Create a gist now

Instantly share code, notes, and snippets.

What would you like to do?
FIESTA-IoT Analytics

FIESTA-IoT Analytics

Table of Contents

Introduction

In order to maximise the added value of the data being extracted from FIESTA-IoT testbeds for the experimenter, it is important to provide data analysis tools and service. As a result, the Knowledge Acquisition Toolkit (KAT) web service is being developed for FIESTA-IoT in order to provide open access data analysis tools for data consumers as a web service. Such a tool provides the following benefits: namely for novice/beginner data consumer, the tools that would enable them to analyse and obtain useful information. While for the more advanced/experienced user providing the most effective tools for a given data set.

For example, such a tool would provide relevant documentation for the beginner data consumer, with examples of data processing work flows; while for the more experienced user the most advanced tools developed in academic institutions can be evaluated by a wide range of users and the most useful data analysis tool for a given data set will be identified. Furthermore, by providing data analysis as a web service, FIESTA-IoT enables a wider range of experimenters to access the FIESTA-IoT platform.

Background on Data Analysis methods

Data Pre-Processing Techniques

  • Digital Filtering – A finite impulse response (FIR) filter, for lowpass, bandpass and highpass filtering. That is, the removal of low frequencies (lowpass filtering), between a range of frequencies (bandpass filtering) and the removal of high frequency components (highpass filtering). This method is important for the removal of unwanted signal components that corrupt the desired signal. It should be noted that the user would need to define the type of filtering required (that is lowpass, bandpass etc.) as well as providing the frequency ranges they require to remove. Please see Figure 3, for an illustrative example.
  • Outlier Removal – Many machine learning algorithms are sensitive to outliers. That is the performance of the methods degrade as the number of outlier’s increases. Accordingly, we provide an outlier tool that is based on winsorization [17]. The user defines only one parameter that is the percentage of from the highest and lowest value in the data set is clipped (an example is shown in Figure 4).

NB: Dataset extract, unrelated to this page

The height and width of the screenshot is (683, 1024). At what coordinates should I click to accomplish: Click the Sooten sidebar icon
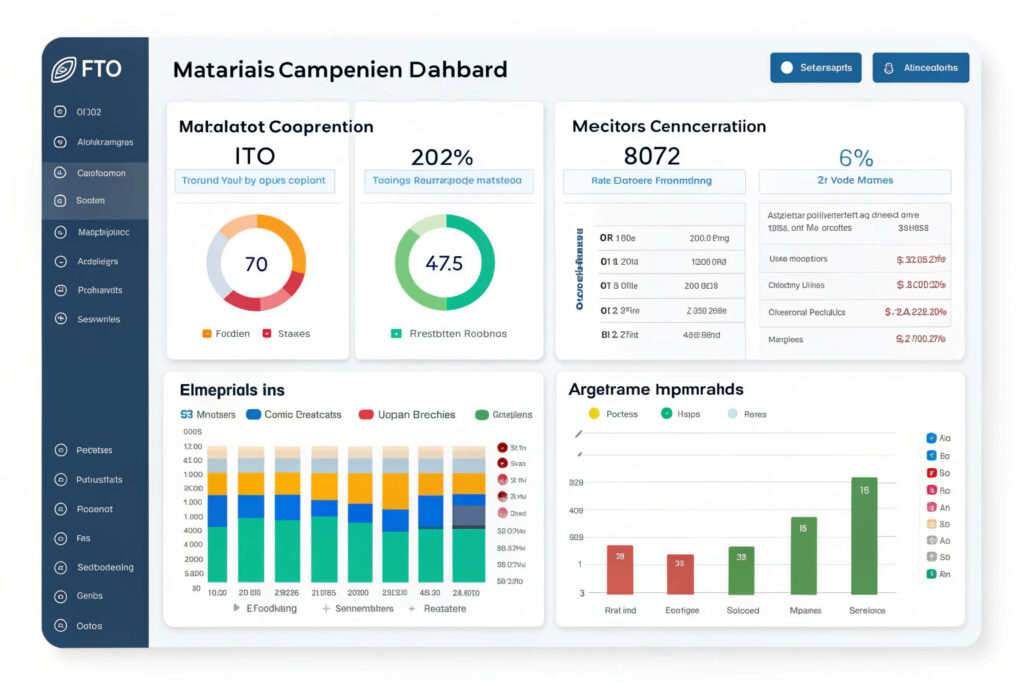60,201
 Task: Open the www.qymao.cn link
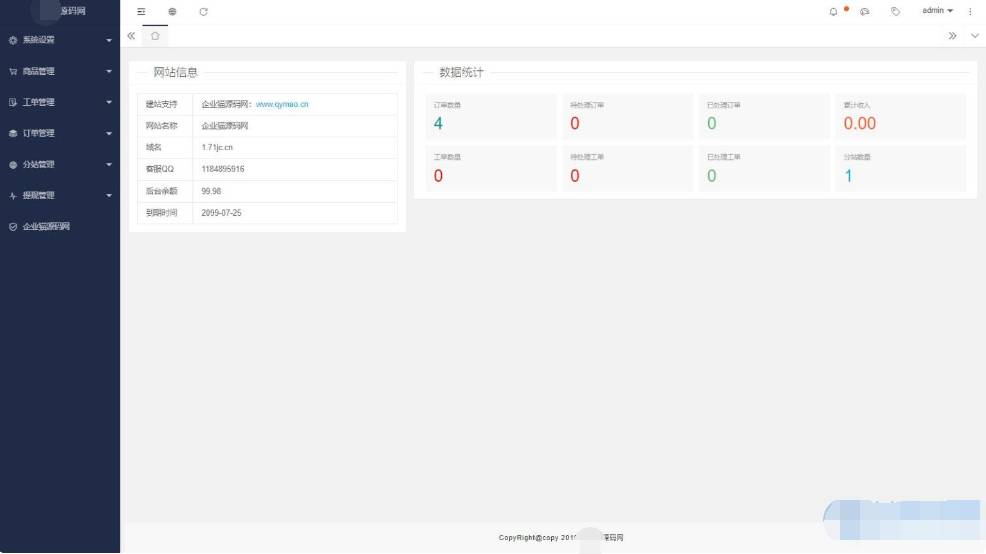click(282, 104)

Machine Learning Techniques

Supervised learning

Supervised learning seeks to identify a functional relationship between the data when an input-output relationship is required by the experimenter for the data set being analysed. For example, if one considers the output set of data points Y that may correspond for example to data obtained from a sensor measuring air pollution. While the input variable X may be the number of cars. One can then find a functional (either linear or nonlinear) relationship between the output Y with the input X. Such a problem is generally referred to as supervised learning, where training is first carried out in order to identify the parameters of the functional form specified by the experimenter. Such that either inference or prediction can then be carried out. Examples of supervised learning algorithms that will be initially included in the FIESTA-IoT Analytics platform include the following [18]:

  • Linear Regression – This supervised learning method seeks to find a linear functional relationship between the output Y and the set of input variables X_p (where the subscript p corresponds to the variable index). An advantage of linear regression is the relatively simple interpretability of model while maintaining reasonable prediction performance. For example consider the following example: that is we wish to generate a linear model between the input and output, Y=aX, where a is the linear parameter that relates the input X to the output Y. As a result, the following inference (interpretation) can be made, if the input variables changes by, ∆X then the output will change by a∆X. A simple illustration of a linear regression model is shown in Figure 5.
  • K-Nearest Neighbors (K-NN) regression – While linear regression may provide an interpretable relationship between the input and output variables. The performance of the method for predicting the output given the input data points may degrade. This may arise owing to a non-linear relationship with respect to the model parameters (it should be noted that, transformations of the input variables themselves can be carried out in order to carry out linear regression). Given the input data (X_(train,) Y_train), we seek to estimate the output ( Y) ̂_test, given the test data X_test (which is a subset of the X_(train,)), by averaging the K output training samples using the corresponding K nearest (using the Euclidean distance) input training data X_(train )points to〖 X〗_(test ). An illustrative example of K-NN is provided in Figure 6.

Unsupervised learning

Unsupervised learning seeks to identify structures and patterns in the data set, where an explicit input-output relationship is not known (or required). In such problems where only the input data is only available with no explicit output, the challenge is to identify groups or cluster the data in order to understand the relationship between the variables (this is often carried out in exploratory data analysis). To this end, we have also initially included the following unsupervised learning algorithms:

  • K-Means Clustering - This algorithms seeks to identify clusters or subgroups of the data points being analysed. Clustering is often performed as part of exploratory analysis of data sets, where the experimenter seeks to identify group structure within the data. An example of clustering analysis given two sensors is shown in Figure 7, where each point corresponds to the observation time index. The output of the two sensors can therefore be assigned to one of the two clusters shown in Figure 7, thus providing unsupervised classification of data. K-means clustering seeks to identify a set of K non-overlapping clusters, where each data point is assigned to one of the K clusters. The algorithm achieves this by iteratively estimating the clusters such that the total distance between each point within the K clusters is minimized.
  • Principal Component Analysis (PCA) – Given a large number of sensors, it is often not practical or possible (for very large number of sensors) to visualize the structure between the data. Accordingly methods such as PCA seek to identify a lower dimensional representation of the data that captures the most significant variability of the data. For example, consider Figure 8 where there are two sensors such that the data has a large variation along one direction (this is illustrated by the red arrow). By projecting the original data of the two sensors along this direction of highest variation (this is referred to the as the principal component scores), we can obtain a lower dimensional representation of the data thus enabling more effective analysis of the original data set.

Methods and Parameters

Pre-Processing Methods ("cleaning the data")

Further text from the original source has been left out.